Launching with over 150 cars in its roster, GT Sport will have plenty to keep traditional GT fans occupied, including a decent single-player campaign length, as well as a lot of options for customisation of liveries and modification options. That’s a lot less than previous GT games, but having less cars overall means that Polyphony Digital ends up spending more time on what’s there, resulting in incredible quality in the visuals and the handling.

One thing to note is that in GT Sport, cars are earned and not bought, which is achieved through reaching driving milestones and completing challenges.
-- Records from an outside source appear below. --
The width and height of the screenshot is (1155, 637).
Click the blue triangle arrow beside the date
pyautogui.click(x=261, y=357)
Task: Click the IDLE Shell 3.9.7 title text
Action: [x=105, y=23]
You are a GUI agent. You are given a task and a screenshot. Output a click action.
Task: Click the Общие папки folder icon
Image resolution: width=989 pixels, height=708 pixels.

Gran Turismo 7 will have all the familiar license tests to get you ripping out your hair with frustration, but Sport wants to bring more players into the online multiplayer, and having no costs for getting the cars themselves is one way of making it easier to step into.
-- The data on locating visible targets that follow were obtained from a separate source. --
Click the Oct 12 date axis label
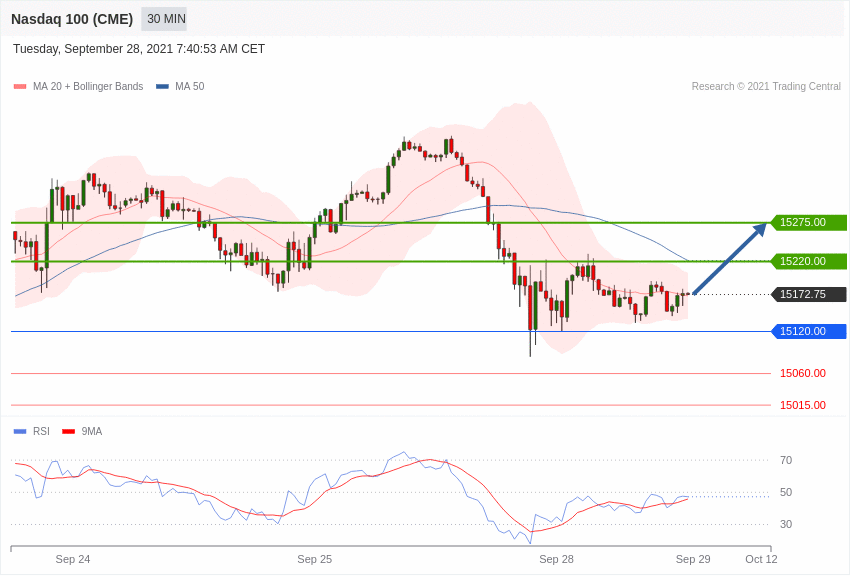This screenshot has height=576, width=850. (761, 559)
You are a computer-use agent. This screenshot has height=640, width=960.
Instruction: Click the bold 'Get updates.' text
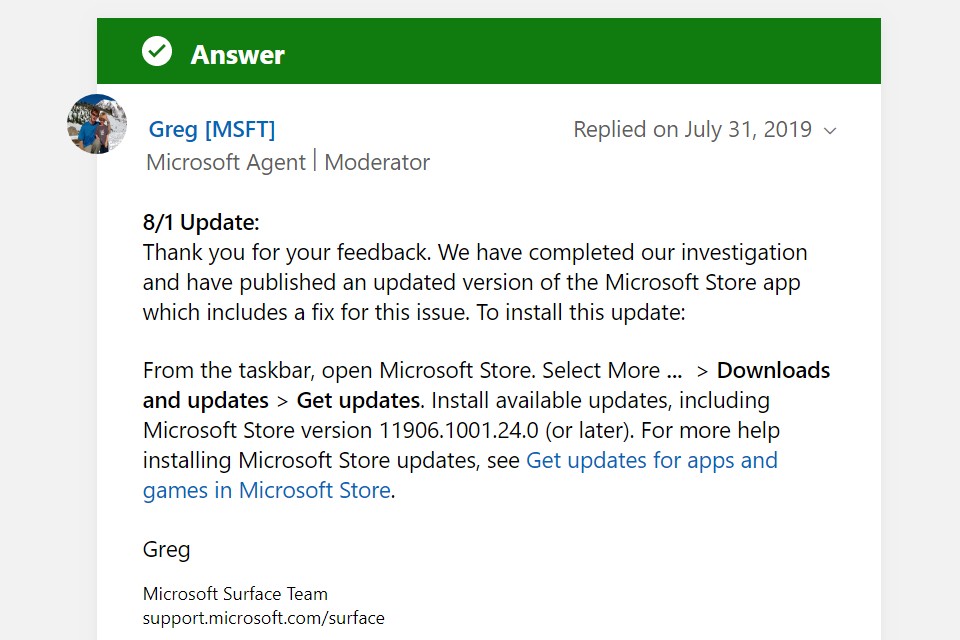360,401
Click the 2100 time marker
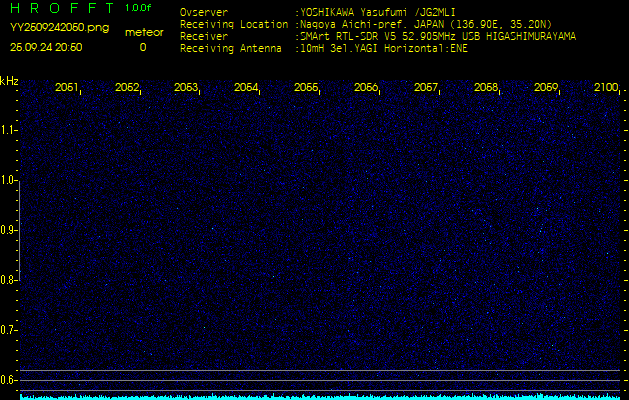The height and width of the screenshot is (400, 629). click(605, 88)
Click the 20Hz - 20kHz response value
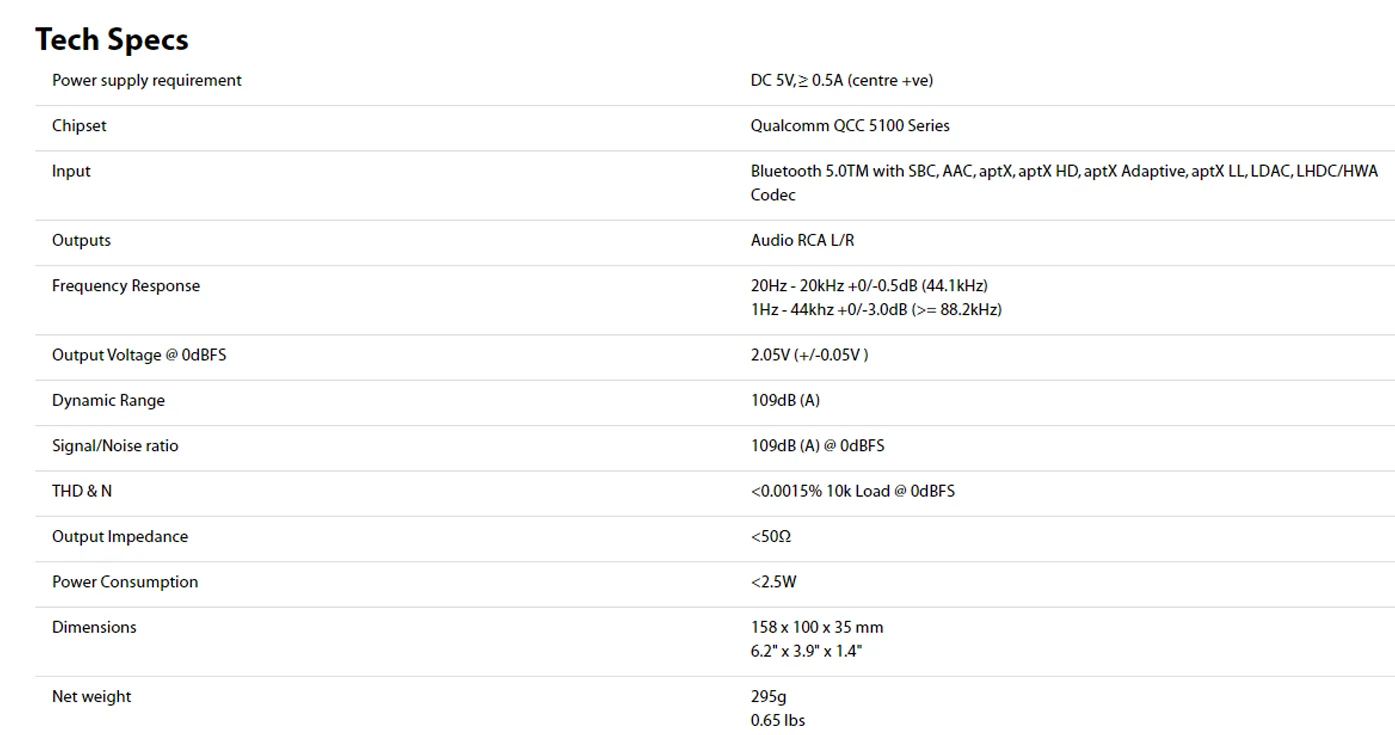Screen dimensions: 1395x735 [869, 286]
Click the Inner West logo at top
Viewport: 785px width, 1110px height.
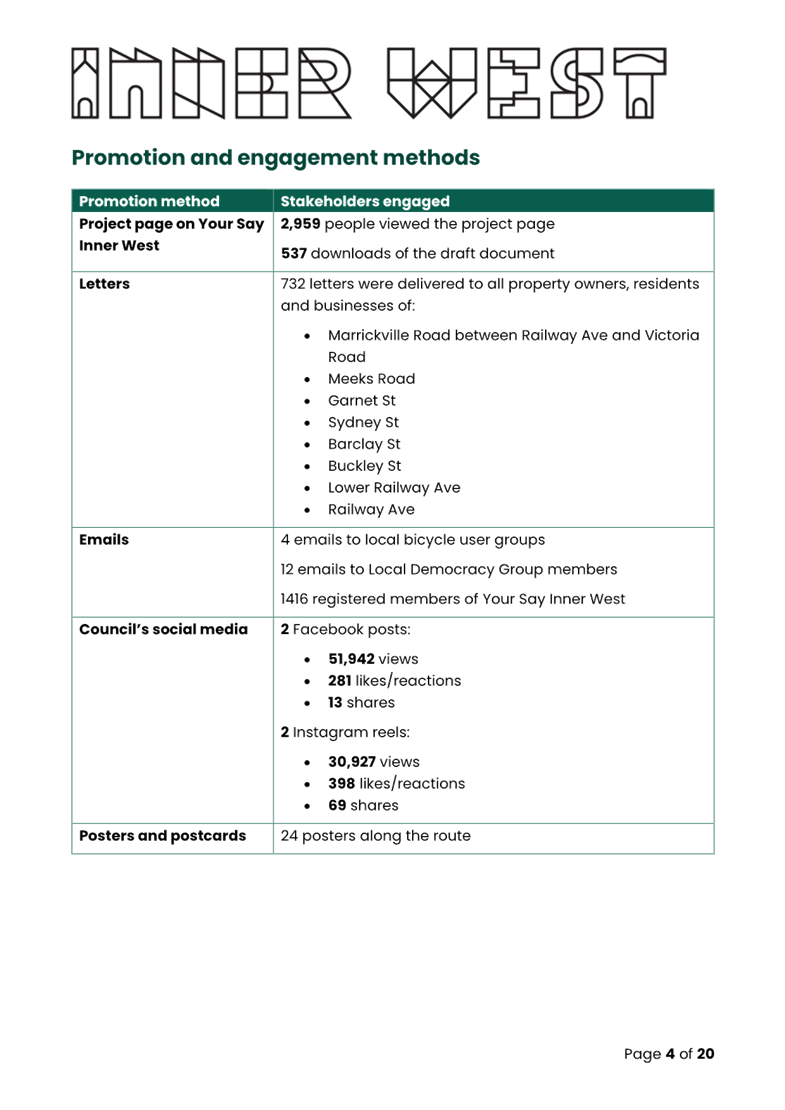[x=370, y=82]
Pre-orders for GT Sport differ according to region. For North America and Canada, the Limited Edition $69.99 version of the game comes with eight starter cars in-game, $1m in in-game credits, a livery pack, 30 free avatars, a chromed racing helmet for your driver profile, and a limited steel book replacing the plastic case. The Digital Deluxe version, for $79.99, gives you twelve starter cars, $2m in game credits, and 60 avatars.

For the Europe regions, which includes EMEA (that we’re a part of), there will be four different versions of the game. Gran Turismo Sport Day 1 Edition for €44.99 (approx. R750) includes three starter cars, $500,000 in-game credits, and a dynamic PS4 theme. The Steelbook edition, which costs €79.99 (approx. R1,200) has steelbook packaging, $1.5m in-game credits, a livery pack, 60 avatars, the chrome racing helmet add-on, and one of three starter packs depending on your region.

The best pre-order package is the Collector’s Edition, which has been a staple since Gran Turismo 5. You get access to all three starter car packs available internationally, $2.5m in-game credits, the livery pack, the 60 avatars, the chrome helmet (I mean, is this really a popular thing?), the APEX racing art book, and a scale model of the Mercedes-AMD GT S. This will set players back €148, or approximately R2,200.

You can pre-order these editions locally from Takealot:

The Special Edition is the local equivalent of the North American Limited Edition, while Standard Plus is a different name for the European Day 1 Edition. Local retailer AWX also has the European versions of these pre-orders up on their website as well.

If you’re buying digital, you can also pre-order the base version game for R899 (first time I’ve ever seen a new release cheaper digitally!), or the Digital Deluxe version for R1,099. You’re going to need at least 50GB of free drive space for all of the disc-based versions, while the digital versions might be at least 65GB in size. I played GT Sport recently during its closed beta, and I’ll have some coverage on that sometime this week.